Brienne fidgets, but doesn’t move.

“Fine, _fine.”_

Sansa walks between the two of them but complains the entire way. Both Jaime and Brienne thoroughly ignore her, even though she tries her hardest to provoke them.

The closest she gets is by saying, “Perhaps you two shouldn’t be so intent on my love life and focus on your own. You two need more help communicating with each other than Jon and I.”

Jaime glances over to Brienne, who immediately has a blush spread across her cheeks, but the pair don’t stop until they’re outside Jon’s door.

Jaime pauses here, and looks down at Sansa. He’s not going to make her do something she doesn’t want to do. He doesn’t want to force her. If she said no, if she genuinely didn’t want to, he wouldn’t make her.

He looks down at her, and her eyes are wide.

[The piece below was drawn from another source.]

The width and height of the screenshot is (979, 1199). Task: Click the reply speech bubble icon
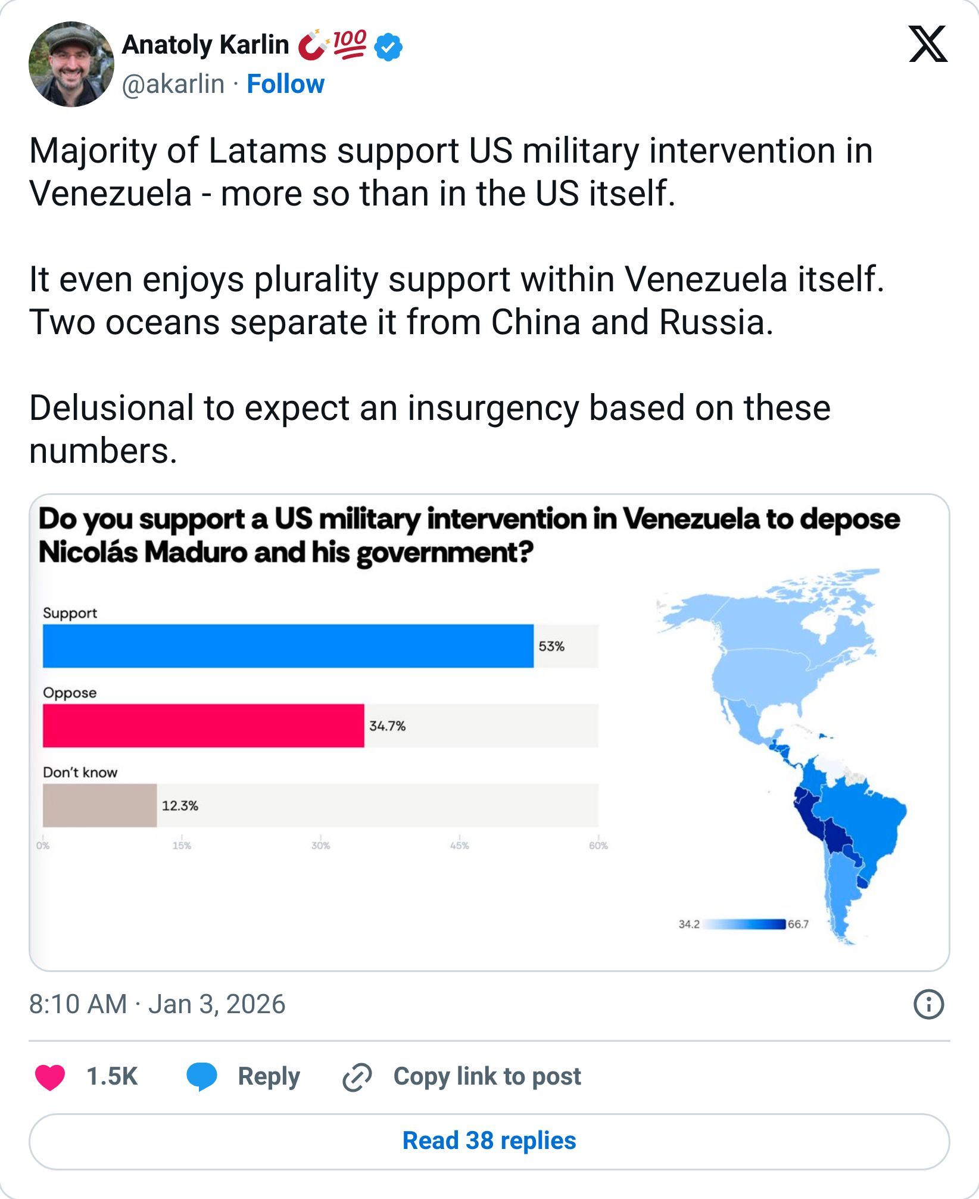[x=201, y=1077]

Her mouth parts and she wets her lips, her fingers twining together and going white.

“Maybe it’s . . .” She wets her lips again. “It could be a good idea.”

Jaime pounds on the door and does not give her an opportunity to change her mind.

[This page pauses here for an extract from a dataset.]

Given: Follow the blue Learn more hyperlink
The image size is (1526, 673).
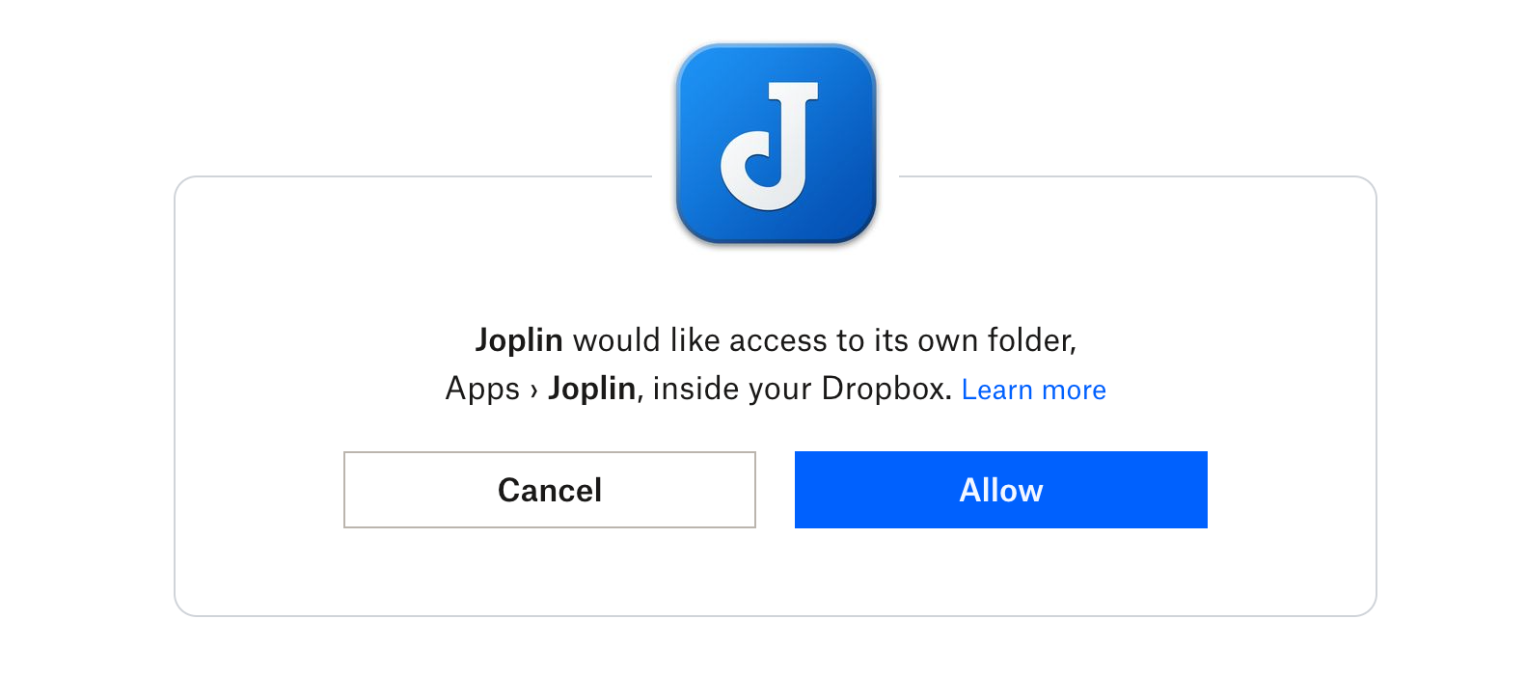Looking at the screenshot, I should coord(1033,390).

Jon swings the door open, bewildered, an expression that only deepens when he spots the three of them outside the door.

“Uh . . .”

Jaime gently nudges Sansa’s shoulder.

She stumbles a little towards the door. Jon catches her waist to hold her up.

Jaime shares a knowing look with Brienne.

Sansa straightens up from Jon’s hold and smooths down the front of her skirts. “I wanted to talk to you.”

Jon steps back from the doorway and Sansa walks in. Jaime follows in, too, because he knows Sansa won’t follow through if he doesn’t and he’s about at his wits end with the two of them.

Brienne stays outside and closes the door. She’s not as much of a meddler as he is, so he understands why.

Jaime makes himself invisible by going over to Jon’s bookcase. His collection is much smaller than Sansa’s, and much more practical, but Jaime stands by it anyway.

“It’s about last night.”

Jaime hears Jon clear his throat.

“What about it?”

“Well, I – it’s just . . .” Sansa laughs, a tinkling, awkward laugh.

“Um, does he have to be here for this?” Jon asks, and Jaime can hear him shuffling his feet.

Jaime does not much care for Snow’s opinion, but his eyes slide to Sansa, in case she truly doesn’t want him here.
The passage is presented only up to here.